YOGA du Cachemire

Dans la tradition shivaïte du Cachemire, le Yoga n’est pas une forme de discipline qui projette un but. Rien ne serait plus faux que d’utiliser le Yoga pour modifier ce que l’on est.

Par opposition aux voies progressives, où l’on cherche à purifier son corps et son mental, la voie directe dans laquelle s’inscrit le Yoga tantrique cachemirien se réfère à l’instant et l’envisage comme l’unique réalité.

Il n’y a donc pas lieu de vouloir ajouter ou enlever quoique ce soit, cela ne serait que violence, mais plutôt d’observer, d’écouter, d’explorer ce qui est . C’est dans mon encombrement que je dois trouver ma liberté.


Accueillez la vie comme elle se présente.
Ne mettez pas l’accent sur le monde mais changez votre attitude à son égard.
Soyez votre totalité et le monde changera.
Jean Klein

 

C’est dans notre écoute, libre de toute attente, de tout commentaire, que la réactivité constante du corps pourra s’atténuer. Dans cette démarche, nous ne cherchons pas à sentir la détente et à nous libérer des tensions. Au contraire. C’est la tension du corps qui va permettre la prise de conscience de ce qu’est vraiment la détente.

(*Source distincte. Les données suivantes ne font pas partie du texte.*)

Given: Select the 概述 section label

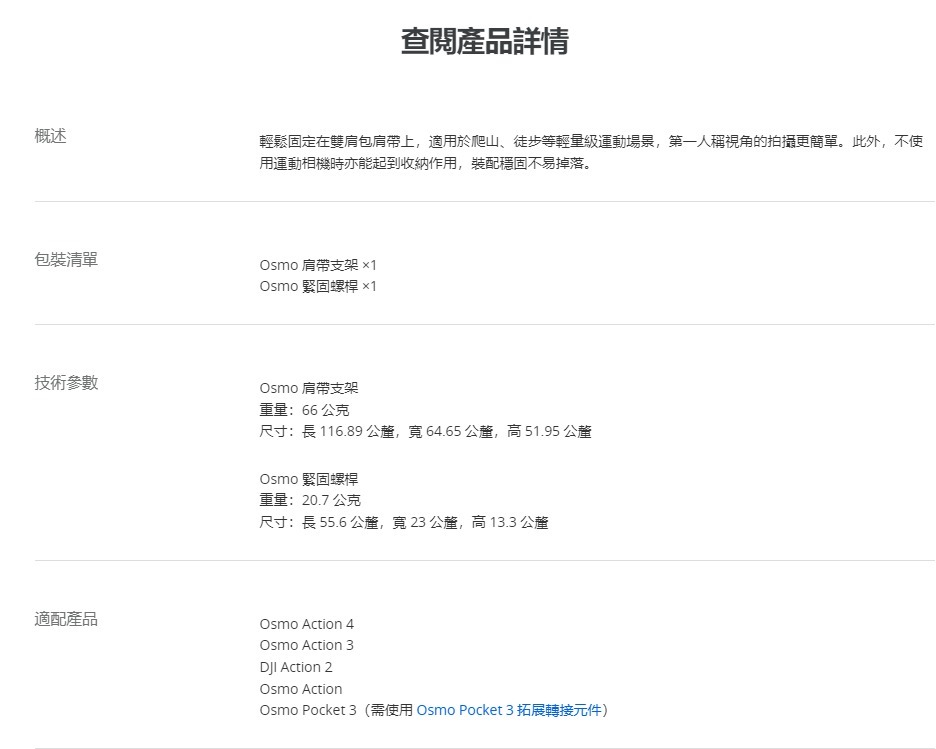Looking at the screenshot, I should point(51,136).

Plus on éveille la densité tactile, et moins il y a de la place pour chercher les choses dans la pensée.
Quand je cherche dans la pensée, je ne trouve que le passé.
Or rien n’est séparé.
C’est la pensée qui sépare, qui crée un espace et un temps.
Il n’y a rien de tel. Il n’y a pas de là-bas.
Il y a uniquement l’instant.
 
Eric Baret

 

Nous devons laisser de côté le corps conceptuel, avec ses repères anatomiques, et laisser s’éveiller les sensations tactiles. L’éveil de tous les sens mènera alors à une transparence de la corporalité, et permettra un réel nettoyage des encombrements psycho-physiologiques. Le corps de séparation s’effacera pour laisser émerger le corps de vibration.

Pour « pratiquer » ce Yoga, il ne faut ni être particulièrement jeune ni particulièrement souple.
Il s’agit de voir, en conscience, qui nous sommes vraiment et de pratiquer avec cette réalité. Il n’y a rien à envier au voisin, rien à atteindre, simplement être là et faire à sa mesure : la posture juste est celle que me permet mon corps.
C’est dans cette intimité, dans cet accueil et dans cette écoute que les tensions pourront se faire jour pour éventuellement mourir.

Le but n’est pas de faire une pose, mais de trouver cet espace en nous dans lequel on est disponible à la vie, profondément, sans demande. […]

Les âsanas sont là pour stimuler l’étendue de nos défenses, de nos refus et ajournements de la vie.
Plus tard, ces mêmes positions se révèlent comme archétypes de la conscience.

Touchant des espaces-temps bien différents des cycles de veille et de rêve, ces célébrations sont les prolongations infinies des jeux de l’énergie.

Par la suite, le prânâyâma actualise notre potentiel de reflet de la conscience.
Pratiqué avec humilité, libre de l’image d’être un pratiquant, il pointera directement vers la résorption de nos limites, tranquillité ultime.
Eric Baret

 

Le Yoga est célébration.


La pratique de ce yoga est déconseillée aux personnes ayant des antécédents psychiatriques ou suivant des traitements psychologiques sous forme de thérapies ou de prescriptions médicamenteuses.

La poursuite approfondie de cet art pourrait créer des espaces complexes à gérer pour les individus déjà psychologiquement faibles. La désindividualisation extrême où baigne cette approche ne convient aucunement à ceux qui sont sans repères psychologiques et s’intègrent déjà mal dans notre société.

Ce n’est pas un rejet de quiconque mais pour entreprendre l’aventure à laquelle convie la tradition, les conflits les plus pathologiques doivent être calmés.

Tant que l’on a besoin d’aimer ou d’être aimé, d’être écouté, compris ou respecté, d’avoir recours à des calmants ou autres produits pharmaceutiques, ces restrictions affectives pourraient réveiller des psychoses latentes ou stimuler celles déjà présentes pour celui à qui le monde est interrogation, complexité et agression.

Ne rien savoir, ne rien vouloir, ne rien être sont extrême équilibre du non-moi, mais folie certaine pour la personne.